▸ **Selected text**
________________________
Canada: The Duty Of Good Faith - What Does It Mean?

Last Updated: July 29 2015
Article by Jonathan Mesiano-Crookston and Daniel Cira

In Ontario, the law governing franchising is called the Arthur Wishart Act (Franchise Disclosure), 2000 (the "Act"). It was introduced to level the playing field between franchisors and franchisees, especially with respect to their level of informational imbalance. One of its provisions, section 3, provides that "[e]very franchise agreement imposes on each party a duty of fair dealing in its performance and enforcement", and this duty of fair dealing is later in the Act said to include "the duty to act in good faith and in accordance with reasonable commercial standards." However, nowhere in the Act does it explain what good faith actually means, leaving franchisors and franchisees guessing as to the scope of their obligations under this provision. We therefore need to look to common law legal principles, and the way in which judges have interpreted the Act, to understand and interpret how franchisors and franchisees ought to act towards one another.

In short, the duty of good faith requires contracting parties to act honestly, fairly, with proper motives, and not arbitrarily, capriciously or in a manner that is inconsistent with the reasonable expectations of the parties. Good faith also requires franchisors and franchisees to take the legitimate interests of the other party into account in their relationship, although this requirement does not require either party to prefer the interests of the other, over their own.
________________________
▸ **Dataset extract**

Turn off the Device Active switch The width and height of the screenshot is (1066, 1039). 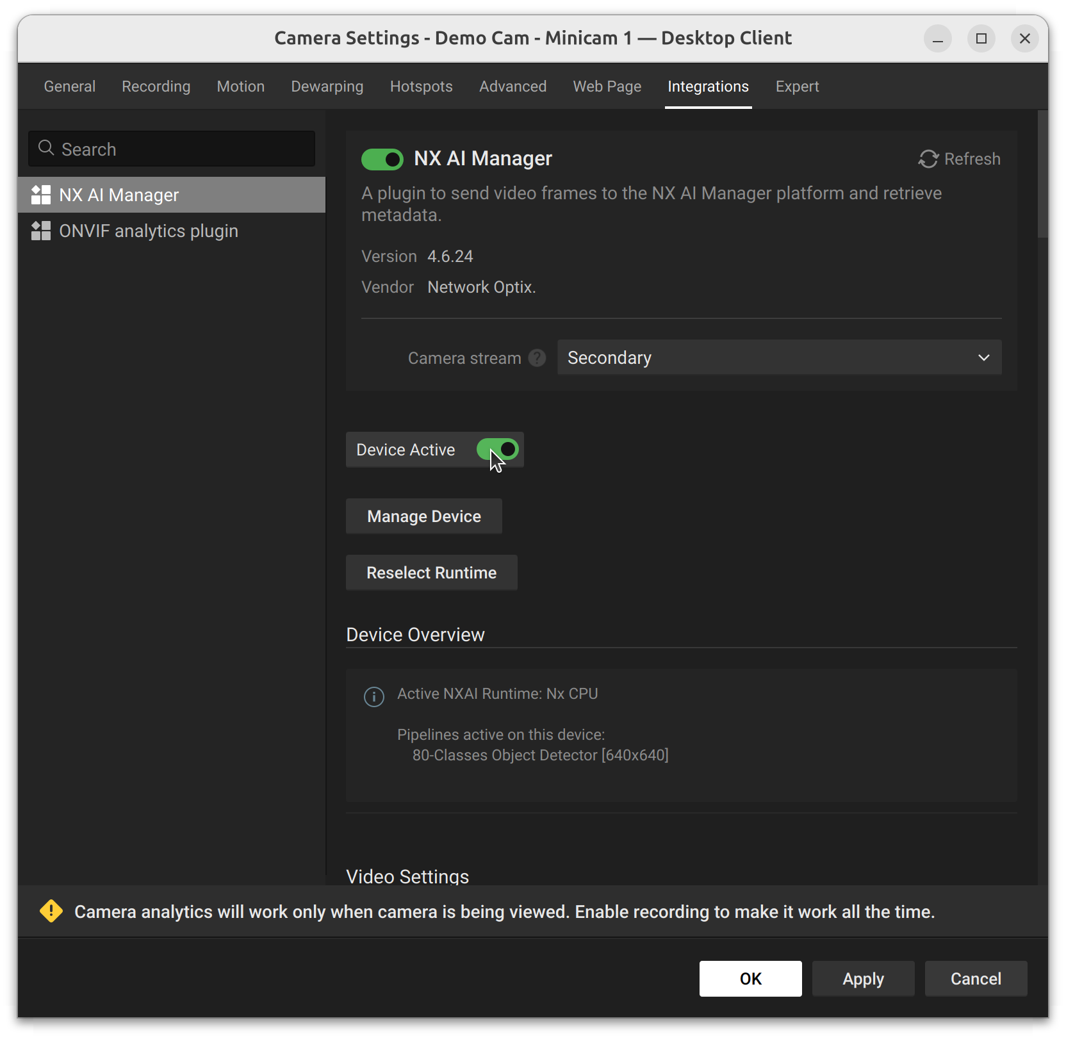[x=498, y=449]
________________________
▸ **Aim**
Please condense the paragraph beginning "In short, the duty of good faith" in the good-faith article above into a short bulleted list of its main points.

▸ **Solved problem**
- Contracting parties must act honestly, fairly and with proper motives.
- They must not act arbitrarily, capriciously, or inconsistently with the parties' reasonable expectations.
- Franchisors and franchisees must take each other's legitimate interests into account.
- Neither party is required to prefer the other's interests over its own.